Earlier this month, the United States District Court for the Eastern District of Texas approved a consent judgment vacating the Consumer Financial Protection Bureau’s (CFPB) Medical Debt Rule. The decision holds that the CFPB exceeded its authority under the Fair Credit Reporting Act (FCRA) and violated the Administrative Procedure Act (APA) when enacting the Rule. This development has significant implications for healthcare providers and other entities involved in the reporting and use of medical debt information.
Background: The Medical Debt Rule and FCRA
The FCRA, permits Credit Reporting Agencies (CRAs) to report medical debt information—provided it is coded to protect patient privacy—i.e., it does not disclose the patient’s health condition or procedure. Continuing with its efforts to prioritize medical debt rulemaking, the CFPB’s Medical Debt Rule, finalized in January 2025, sought to prohibit CRAs from including any medical debt information in consumer reports provided to creditors and barred creditors from considering medical debt information in credit decisions, regardless of coding.
Trade associations representing credit unions and consumer data industries challenged the Rule, arguing it conflicted with FCRA’s express provisions and exceeded the Bureau’s regulatory authority. The CFPB, under new leadership, ultimately agreed with the challengers, leading to a joint motion for consent judgment to vacate the Rule.
Court’s Analysis and Ruling
The Court’s decision addressed several key issues:
- Statutory Authority: The Court found that FCRA explicitly authorizes CRAs to report, and creditors to use, coded medical debt information. The Medical Debt Rule’s blanket prohibition was deemed irreconcilable with the statute’s plain text.
- Administrative Procedure Act: The Court held that the Rule violated the APA by exceeding the Bureau’s statutory jurisdiction and authority.
- Standing: The Court confirmed that the trade associations had associational standing to challenge the Rule, based on compliance costs and the impact on their members’ business operations. The Court found that at least one of the trade associations also had direct standing because “it earns considerable revenue from training healthcare providers and other furnishers of medical debt how to use ‘Metro 2,’ a standardized electronic format used by companies that furnish data to CRAs [and] if medical debt cannot be reported to CRAs, then ‘the demand for [the] CDIA’s training services will decrease,” resulting in financial harm.”

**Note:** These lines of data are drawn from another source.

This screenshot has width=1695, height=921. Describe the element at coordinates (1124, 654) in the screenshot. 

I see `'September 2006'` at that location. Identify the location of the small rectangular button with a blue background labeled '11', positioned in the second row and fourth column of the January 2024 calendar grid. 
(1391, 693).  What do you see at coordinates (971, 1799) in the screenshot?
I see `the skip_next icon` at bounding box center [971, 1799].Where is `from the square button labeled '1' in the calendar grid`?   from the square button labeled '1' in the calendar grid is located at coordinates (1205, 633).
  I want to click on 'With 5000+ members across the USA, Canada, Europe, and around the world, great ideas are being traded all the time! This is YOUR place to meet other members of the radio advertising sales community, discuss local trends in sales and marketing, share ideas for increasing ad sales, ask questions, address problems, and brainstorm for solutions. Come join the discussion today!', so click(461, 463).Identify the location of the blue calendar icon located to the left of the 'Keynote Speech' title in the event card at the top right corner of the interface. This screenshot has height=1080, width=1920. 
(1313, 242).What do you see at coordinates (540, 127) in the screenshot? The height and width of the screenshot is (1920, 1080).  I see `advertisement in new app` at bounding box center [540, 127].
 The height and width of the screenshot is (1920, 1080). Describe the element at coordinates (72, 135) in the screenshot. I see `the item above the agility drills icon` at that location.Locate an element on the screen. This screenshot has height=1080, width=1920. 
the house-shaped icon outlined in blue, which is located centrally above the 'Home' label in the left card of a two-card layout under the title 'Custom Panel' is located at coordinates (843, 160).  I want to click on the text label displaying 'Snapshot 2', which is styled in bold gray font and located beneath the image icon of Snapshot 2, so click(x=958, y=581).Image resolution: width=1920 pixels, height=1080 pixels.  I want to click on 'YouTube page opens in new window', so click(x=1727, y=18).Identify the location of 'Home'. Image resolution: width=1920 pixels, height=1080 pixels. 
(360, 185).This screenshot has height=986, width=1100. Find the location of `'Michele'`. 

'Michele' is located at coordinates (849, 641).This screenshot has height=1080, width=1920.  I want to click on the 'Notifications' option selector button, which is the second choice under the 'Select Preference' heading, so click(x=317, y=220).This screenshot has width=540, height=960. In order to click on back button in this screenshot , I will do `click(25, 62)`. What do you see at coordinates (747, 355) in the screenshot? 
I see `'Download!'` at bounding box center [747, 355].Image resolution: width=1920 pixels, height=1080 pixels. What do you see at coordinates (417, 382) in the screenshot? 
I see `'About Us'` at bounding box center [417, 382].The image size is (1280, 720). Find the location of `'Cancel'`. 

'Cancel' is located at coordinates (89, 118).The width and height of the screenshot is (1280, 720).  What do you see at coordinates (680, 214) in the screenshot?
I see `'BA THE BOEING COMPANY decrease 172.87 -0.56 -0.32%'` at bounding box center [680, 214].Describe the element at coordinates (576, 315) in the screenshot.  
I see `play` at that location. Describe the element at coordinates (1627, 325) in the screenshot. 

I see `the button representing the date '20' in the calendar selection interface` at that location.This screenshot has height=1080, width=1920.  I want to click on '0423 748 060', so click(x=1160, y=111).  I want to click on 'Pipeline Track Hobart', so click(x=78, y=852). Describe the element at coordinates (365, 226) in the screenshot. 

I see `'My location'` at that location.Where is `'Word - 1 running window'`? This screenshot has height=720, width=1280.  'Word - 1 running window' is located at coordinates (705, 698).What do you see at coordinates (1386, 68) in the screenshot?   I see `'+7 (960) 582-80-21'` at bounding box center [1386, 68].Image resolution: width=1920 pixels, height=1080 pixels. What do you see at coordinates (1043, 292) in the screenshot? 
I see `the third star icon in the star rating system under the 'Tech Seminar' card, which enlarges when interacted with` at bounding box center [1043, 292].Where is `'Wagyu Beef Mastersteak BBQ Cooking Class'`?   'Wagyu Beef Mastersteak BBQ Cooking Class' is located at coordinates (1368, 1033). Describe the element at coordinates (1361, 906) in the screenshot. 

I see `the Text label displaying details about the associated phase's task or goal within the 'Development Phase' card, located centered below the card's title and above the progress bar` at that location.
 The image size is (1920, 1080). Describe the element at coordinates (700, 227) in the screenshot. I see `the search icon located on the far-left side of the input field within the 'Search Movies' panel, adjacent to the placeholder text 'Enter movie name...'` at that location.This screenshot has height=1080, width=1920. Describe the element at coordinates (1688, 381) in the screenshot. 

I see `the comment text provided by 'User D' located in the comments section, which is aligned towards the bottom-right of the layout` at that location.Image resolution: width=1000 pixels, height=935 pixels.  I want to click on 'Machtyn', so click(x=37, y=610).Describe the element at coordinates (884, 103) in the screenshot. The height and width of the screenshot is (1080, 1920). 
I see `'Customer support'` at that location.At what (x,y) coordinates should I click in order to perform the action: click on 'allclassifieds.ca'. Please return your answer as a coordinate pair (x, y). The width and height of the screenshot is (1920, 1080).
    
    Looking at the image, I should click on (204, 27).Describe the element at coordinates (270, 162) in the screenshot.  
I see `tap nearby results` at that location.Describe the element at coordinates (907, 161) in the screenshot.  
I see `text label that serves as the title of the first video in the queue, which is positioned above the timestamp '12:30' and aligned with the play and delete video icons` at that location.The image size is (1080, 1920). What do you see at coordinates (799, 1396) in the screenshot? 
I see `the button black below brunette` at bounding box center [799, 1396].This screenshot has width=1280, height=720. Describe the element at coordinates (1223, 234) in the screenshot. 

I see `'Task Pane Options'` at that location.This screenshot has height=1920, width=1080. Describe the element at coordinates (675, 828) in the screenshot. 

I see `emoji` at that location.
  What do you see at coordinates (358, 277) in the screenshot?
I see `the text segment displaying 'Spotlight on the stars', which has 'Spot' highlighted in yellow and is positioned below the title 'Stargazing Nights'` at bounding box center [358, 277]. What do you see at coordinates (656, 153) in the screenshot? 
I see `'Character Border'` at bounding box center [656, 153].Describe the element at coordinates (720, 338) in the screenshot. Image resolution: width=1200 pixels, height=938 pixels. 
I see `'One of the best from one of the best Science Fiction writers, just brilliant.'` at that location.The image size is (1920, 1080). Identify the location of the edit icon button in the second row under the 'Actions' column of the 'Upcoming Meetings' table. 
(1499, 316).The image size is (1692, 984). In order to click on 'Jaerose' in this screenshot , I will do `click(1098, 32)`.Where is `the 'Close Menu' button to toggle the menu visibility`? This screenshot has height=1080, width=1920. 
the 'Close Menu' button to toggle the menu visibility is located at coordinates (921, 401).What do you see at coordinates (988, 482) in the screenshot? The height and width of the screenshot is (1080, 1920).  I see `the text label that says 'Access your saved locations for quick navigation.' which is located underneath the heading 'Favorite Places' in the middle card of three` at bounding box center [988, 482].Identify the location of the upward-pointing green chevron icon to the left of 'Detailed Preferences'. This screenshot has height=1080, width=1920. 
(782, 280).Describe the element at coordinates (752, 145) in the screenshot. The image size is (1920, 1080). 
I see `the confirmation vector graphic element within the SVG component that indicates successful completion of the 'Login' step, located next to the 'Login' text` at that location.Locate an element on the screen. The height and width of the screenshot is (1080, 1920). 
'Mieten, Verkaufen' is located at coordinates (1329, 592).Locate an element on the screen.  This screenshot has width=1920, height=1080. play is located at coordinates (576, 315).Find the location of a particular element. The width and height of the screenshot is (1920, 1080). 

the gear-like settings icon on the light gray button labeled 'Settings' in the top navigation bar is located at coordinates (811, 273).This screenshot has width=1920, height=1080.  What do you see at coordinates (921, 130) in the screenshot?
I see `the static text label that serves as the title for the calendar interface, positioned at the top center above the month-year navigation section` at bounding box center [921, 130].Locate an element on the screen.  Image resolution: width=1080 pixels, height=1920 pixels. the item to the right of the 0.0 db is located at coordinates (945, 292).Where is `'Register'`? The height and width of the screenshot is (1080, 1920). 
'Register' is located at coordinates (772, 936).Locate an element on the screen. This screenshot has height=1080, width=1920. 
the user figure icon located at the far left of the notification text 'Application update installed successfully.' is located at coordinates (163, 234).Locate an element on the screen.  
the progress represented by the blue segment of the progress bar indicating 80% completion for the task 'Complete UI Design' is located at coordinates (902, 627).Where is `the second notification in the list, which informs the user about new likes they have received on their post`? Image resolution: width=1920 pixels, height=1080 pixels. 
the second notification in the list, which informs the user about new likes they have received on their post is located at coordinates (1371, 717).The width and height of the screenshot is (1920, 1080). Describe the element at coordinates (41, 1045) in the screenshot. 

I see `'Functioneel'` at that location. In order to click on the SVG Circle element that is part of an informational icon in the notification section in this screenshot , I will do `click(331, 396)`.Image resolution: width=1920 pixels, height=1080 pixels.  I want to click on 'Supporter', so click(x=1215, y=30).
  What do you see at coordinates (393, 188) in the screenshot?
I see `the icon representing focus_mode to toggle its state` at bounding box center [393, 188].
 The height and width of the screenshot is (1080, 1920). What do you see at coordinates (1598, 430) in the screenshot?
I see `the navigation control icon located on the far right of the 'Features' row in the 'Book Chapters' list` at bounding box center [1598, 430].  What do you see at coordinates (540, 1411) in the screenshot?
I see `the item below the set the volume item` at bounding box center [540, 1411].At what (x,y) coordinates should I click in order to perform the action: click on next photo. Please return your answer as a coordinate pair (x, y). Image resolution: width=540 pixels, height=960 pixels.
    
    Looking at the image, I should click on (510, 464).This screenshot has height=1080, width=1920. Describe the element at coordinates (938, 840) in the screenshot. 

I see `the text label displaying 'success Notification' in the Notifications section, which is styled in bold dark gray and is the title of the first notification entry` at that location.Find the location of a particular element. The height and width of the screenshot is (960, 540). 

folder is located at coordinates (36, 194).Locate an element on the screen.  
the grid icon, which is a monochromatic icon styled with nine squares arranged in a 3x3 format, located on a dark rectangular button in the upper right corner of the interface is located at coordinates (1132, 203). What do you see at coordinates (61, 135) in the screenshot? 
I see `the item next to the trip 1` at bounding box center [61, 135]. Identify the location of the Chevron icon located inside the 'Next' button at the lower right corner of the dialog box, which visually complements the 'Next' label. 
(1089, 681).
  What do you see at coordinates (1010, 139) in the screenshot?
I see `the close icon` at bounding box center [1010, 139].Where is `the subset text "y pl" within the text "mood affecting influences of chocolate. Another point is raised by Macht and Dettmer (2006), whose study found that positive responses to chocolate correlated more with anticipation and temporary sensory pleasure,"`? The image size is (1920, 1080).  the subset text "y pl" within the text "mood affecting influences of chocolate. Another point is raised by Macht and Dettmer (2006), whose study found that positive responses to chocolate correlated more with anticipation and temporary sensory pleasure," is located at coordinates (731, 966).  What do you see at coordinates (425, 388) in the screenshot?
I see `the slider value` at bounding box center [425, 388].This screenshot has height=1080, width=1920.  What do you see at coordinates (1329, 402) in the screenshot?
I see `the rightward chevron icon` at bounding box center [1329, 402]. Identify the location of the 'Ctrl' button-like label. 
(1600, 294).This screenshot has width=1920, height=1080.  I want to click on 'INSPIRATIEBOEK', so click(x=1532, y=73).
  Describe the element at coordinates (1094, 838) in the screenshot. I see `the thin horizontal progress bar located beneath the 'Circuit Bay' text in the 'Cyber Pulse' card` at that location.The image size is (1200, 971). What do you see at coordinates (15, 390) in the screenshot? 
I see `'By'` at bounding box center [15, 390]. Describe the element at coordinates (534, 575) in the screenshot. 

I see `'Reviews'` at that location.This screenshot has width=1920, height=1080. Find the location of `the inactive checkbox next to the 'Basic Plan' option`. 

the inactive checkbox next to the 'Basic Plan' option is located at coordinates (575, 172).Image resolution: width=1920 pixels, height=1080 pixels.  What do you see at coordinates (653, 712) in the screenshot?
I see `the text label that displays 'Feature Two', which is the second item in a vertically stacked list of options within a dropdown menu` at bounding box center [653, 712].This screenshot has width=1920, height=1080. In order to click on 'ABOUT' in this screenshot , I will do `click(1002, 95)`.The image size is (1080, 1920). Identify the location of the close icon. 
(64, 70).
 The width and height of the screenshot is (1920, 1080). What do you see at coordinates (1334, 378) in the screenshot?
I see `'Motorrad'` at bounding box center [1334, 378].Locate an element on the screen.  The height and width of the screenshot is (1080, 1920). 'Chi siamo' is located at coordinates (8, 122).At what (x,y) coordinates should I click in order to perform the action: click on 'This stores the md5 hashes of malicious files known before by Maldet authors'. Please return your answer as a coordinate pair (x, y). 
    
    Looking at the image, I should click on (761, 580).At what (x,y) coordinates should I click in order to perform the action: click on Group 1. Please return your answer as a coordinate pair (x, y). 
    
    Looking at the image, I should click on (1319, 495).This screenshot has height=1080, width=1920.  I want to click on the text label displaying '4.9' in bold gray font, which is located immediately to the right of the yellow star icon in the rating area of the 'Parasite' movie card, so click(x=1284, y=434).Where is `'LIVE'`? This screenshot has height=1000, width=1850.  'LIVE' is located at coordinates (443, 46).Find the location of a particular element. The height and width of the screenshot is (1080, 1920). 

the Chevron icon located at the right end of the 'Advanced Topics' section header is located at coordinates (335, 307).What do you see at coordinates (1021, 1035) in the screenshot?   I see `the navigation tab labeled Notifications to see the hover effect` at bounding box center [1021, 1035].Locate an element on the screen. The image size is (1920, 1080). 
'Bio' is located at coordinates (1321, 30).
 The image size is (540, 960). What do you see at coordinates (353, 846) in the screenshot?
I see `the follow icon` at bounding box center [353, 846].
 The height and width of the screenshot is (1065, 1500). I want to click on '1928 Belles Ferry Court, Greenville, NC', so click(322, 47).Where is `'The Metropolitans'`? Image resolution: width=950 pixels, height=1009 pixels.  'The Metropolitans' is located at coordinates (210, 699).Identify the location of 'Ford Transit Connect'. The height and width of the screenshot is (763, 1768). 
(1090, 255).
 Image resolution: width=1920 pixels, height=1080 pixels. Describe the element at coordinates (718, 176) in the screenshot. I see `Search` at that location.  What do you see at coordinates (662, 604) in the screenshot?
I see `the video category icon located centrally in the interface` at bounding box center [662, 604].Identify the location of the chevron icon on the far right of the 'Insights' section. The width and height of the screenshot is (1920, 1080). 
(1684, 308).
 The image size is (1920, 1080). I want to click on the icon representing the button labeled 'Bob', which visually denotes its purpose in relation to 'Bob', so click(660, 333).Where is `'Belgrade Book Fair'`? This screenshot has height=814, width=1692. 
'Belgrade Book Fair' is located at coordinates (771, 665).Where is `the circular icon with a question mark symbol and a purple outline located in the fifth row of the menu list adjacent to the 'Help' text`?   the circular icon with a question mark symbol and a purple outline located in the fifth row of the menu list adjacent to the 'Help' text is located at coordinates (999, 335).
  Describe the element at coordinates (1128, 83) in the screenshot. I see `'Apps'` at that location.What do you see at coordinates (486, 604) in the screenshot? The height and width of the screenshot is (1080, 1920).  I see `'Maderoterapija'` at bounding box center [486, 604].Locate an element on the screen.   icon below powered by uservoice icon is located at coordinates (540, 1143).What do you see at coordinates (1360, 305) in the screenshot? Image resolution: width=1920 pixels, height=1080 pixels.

- Remedy: The Court ordered full vacatur of the Medical Debt Rule, finding that all substantive provisions were unlawful and that severability analysis was unnecessary.
Implications for Providers, Creditors and CRAs
While healthcare providers may welcome the roll back of the Medical Debt Rule, providers should be mindful of the implications of the Court’s decision in the broader context.
- Credit Reporting Practices: CRAs may continue to report coded medical debt information in consumer reports so long as the reporting is consistent with coding requirements under FCRA.
- Status Quo: By vacating the Medical Debt Rule, patients will continue to be incentivized to pay medical bills that appear on their credit reports that they may not otherwise have had the Medical Debt Rule taken effect. Providers will not have to rely solely on up front collections.
- Credit Decision-Making: Creditors, including those in the medical field, can consider coded medical debt information when assessing a patient’s creditworthiness. This could influence decisions on payment plans or financing options for healthcare services.
- Regulatory Compliance: Healthcare professionals should be aware of the regulatory landscape and ensure that their practices align with the current legal framework. The court’s decision underscores the importance of understanding how federal regulations can impact financial practices in the healthcare sector.
- Future Regulatory Changes: While the Court’s ruling provides clarity for now, healthcare professionals should stay informed about potential future changes in financial regulations that could affect their operations. The CFPB or other regulatory bodies may propose new rules or amendments in response to this decision.
- State Law: Although, the Court noted that “any state law purporting to prohibit a CRA from furnishing a credit report with coded medical information would be inconsistent with FCRA and therefore preempted[,]” fourteen states have legislation which impact medical debt reporting on credit reports. States have attempted to circumvent “preemption” by targeting users of the credit reports and contracts between healthcare providers and debt purchasers.
Conclusion
The Court’s decision restores the longstanding FCRA framework governing the reporting and use of medical debt information in credit decisions. Healthcare providers and other affected entities should review their compliance policies to ensure alignment with FCRA’s existing requirements. Ongoing monitoring of regulatory developments in this area remains advisable.